Yo, cuando se trata de los pensamientos del prójimo, siempre tengo presente el dicho de cierto moralista de nota, con el que lo confundió una vez á un hombre de Estado: la ley de Dios que prohibe los juicios temerarios es no solamente ley de caridad, sino de justicia y buena lógica.
Mariano Rosas recibió la carta y el presente, deliberó qué debía hacer, y como la mejor suerte de los dados es no jugarlos, ó como diría Sancho, si de esta escapo y no muero, no más bodas en el cielo, resolvió:
agradecerle la fineza y no visitarle.
Con este motivo, y para que en ningún tiempo se dudara de sus sentimientos, después de consultar á las viejas agoreras, juró no moverse jamás de su tierra.
Vinculado por este voto solemne á su hogar, al terreno donde nació, á los bosques en que pasó su infancia, Mariano Rosas no ha pisado, después de su cautiverio, en tierra de cristianos, y tiene la preocupación de que si viene personalmente á alguna invasión caerá prisionero.
Conozco este episodio de su vida, porque él mismo me lo ha contado.
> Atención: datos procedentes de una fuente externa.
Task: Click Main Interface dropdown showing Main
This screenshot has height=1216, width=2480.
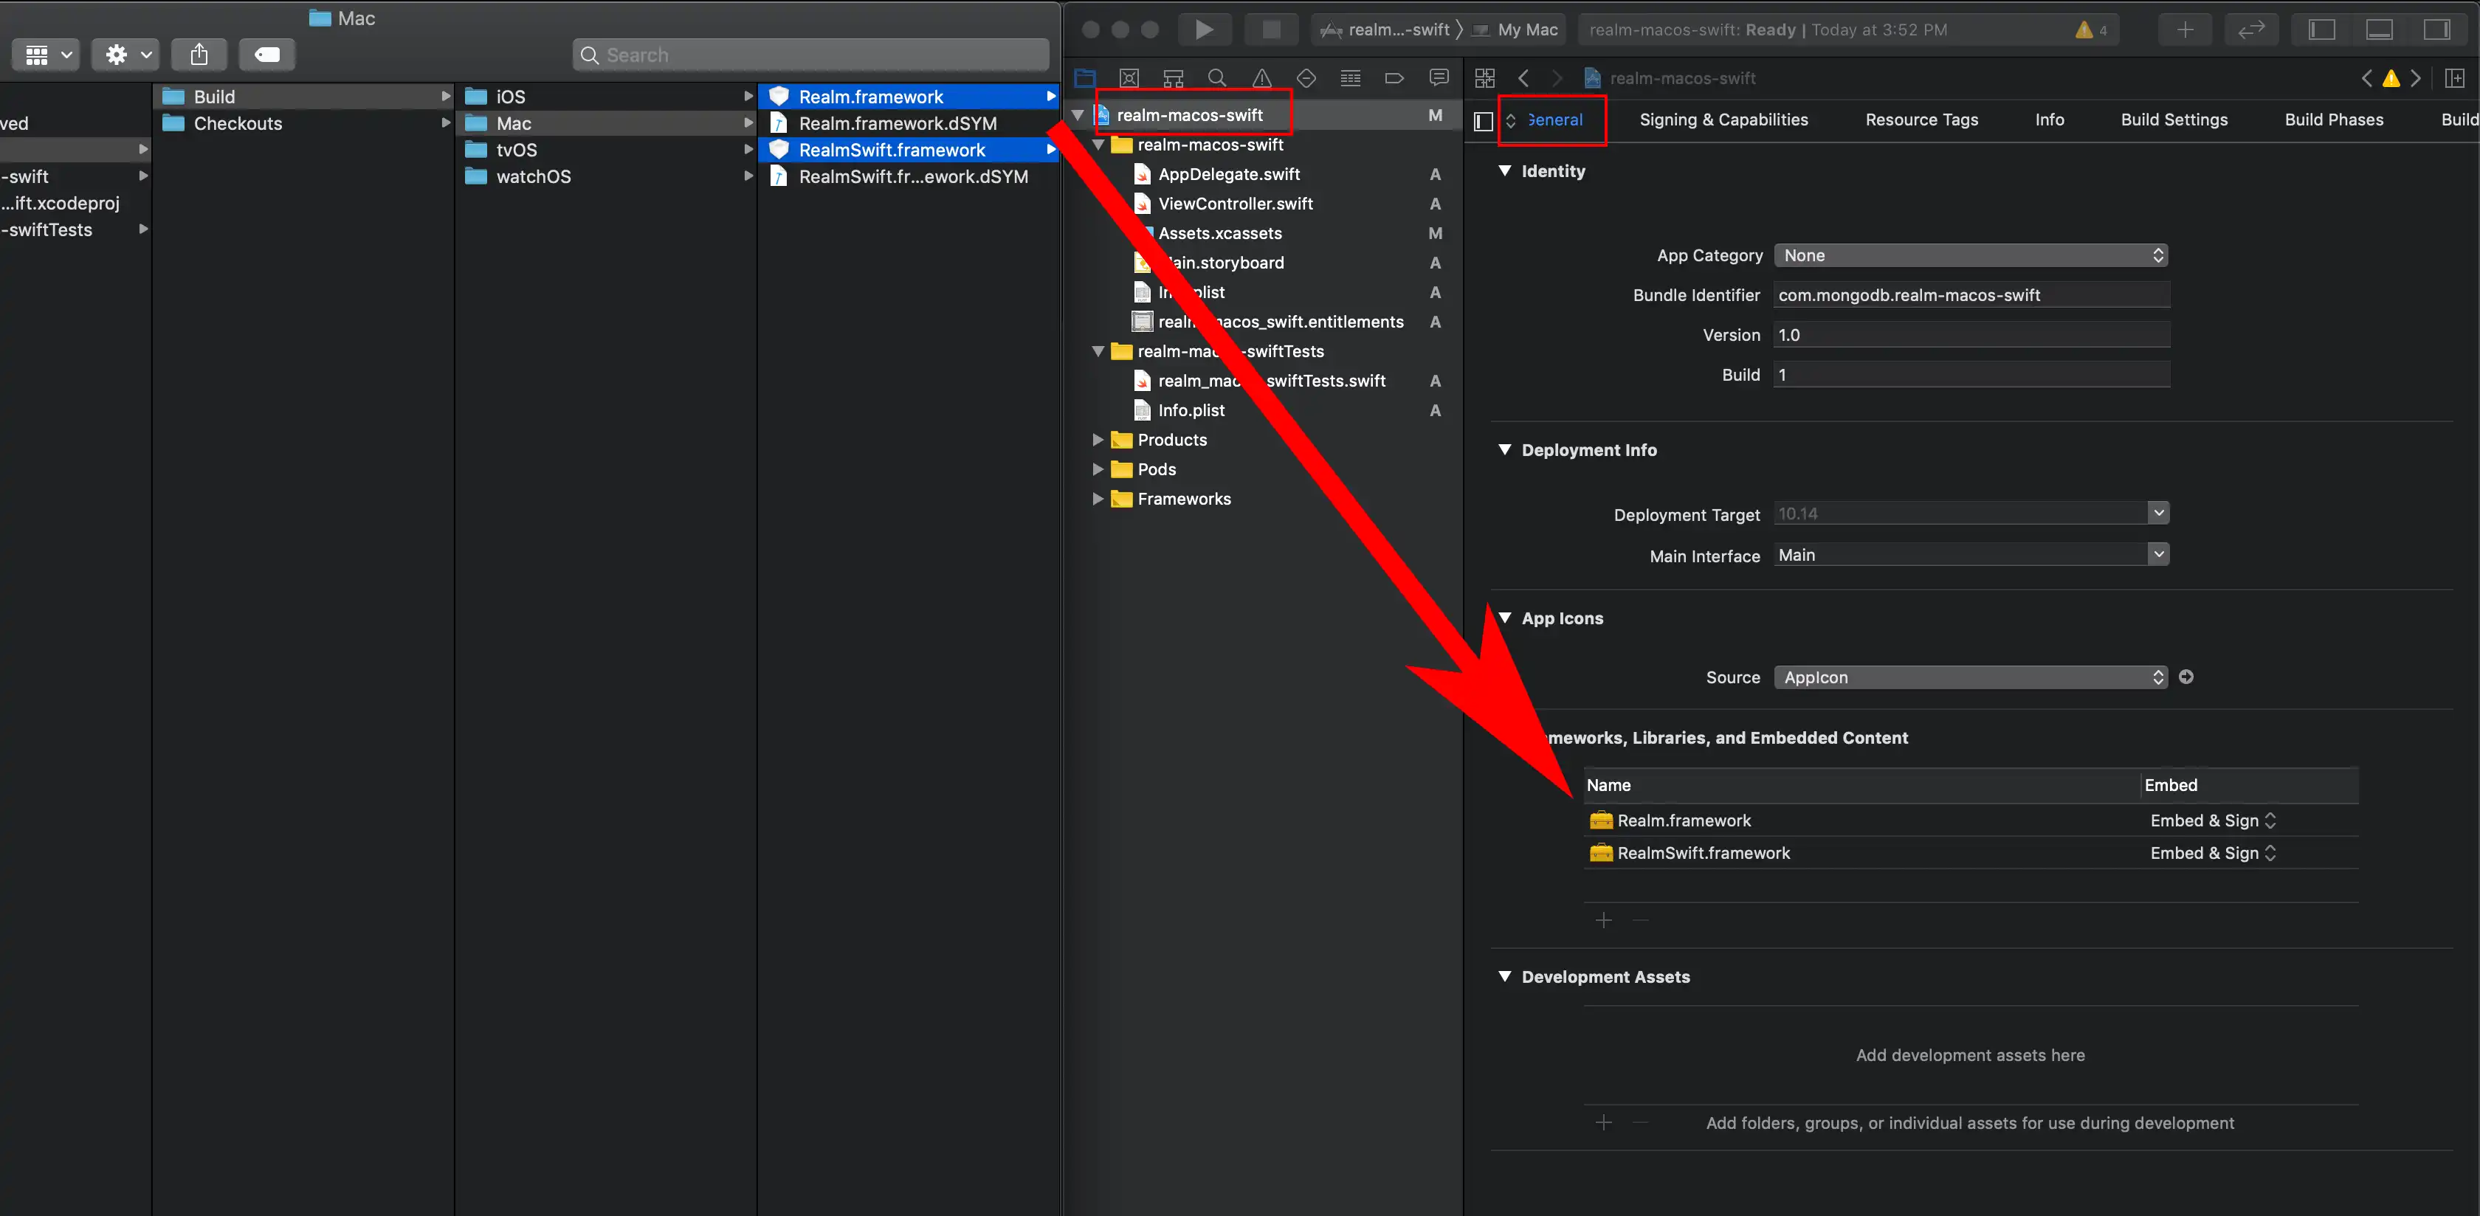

Diciéndole que el General Arredondo me había encargado le manifestara los vivos deseos que tenía de conccerle y que cuando estuviera afianzada la paz era conveniente que le hiciera una visita en Villa de Mercedes me contestó:
—Eso no, hermano.
—¿Y por qué?—le pregunté.
Refirióme entonces con minuciosos detalles lo que llevo relatado—para que se vea que toda la ciencia de los indios, en su trato con los cristianos, se reduce á un aforismo que nosotros practicamos todos los días:
la desconfianza es madre de la seguridad.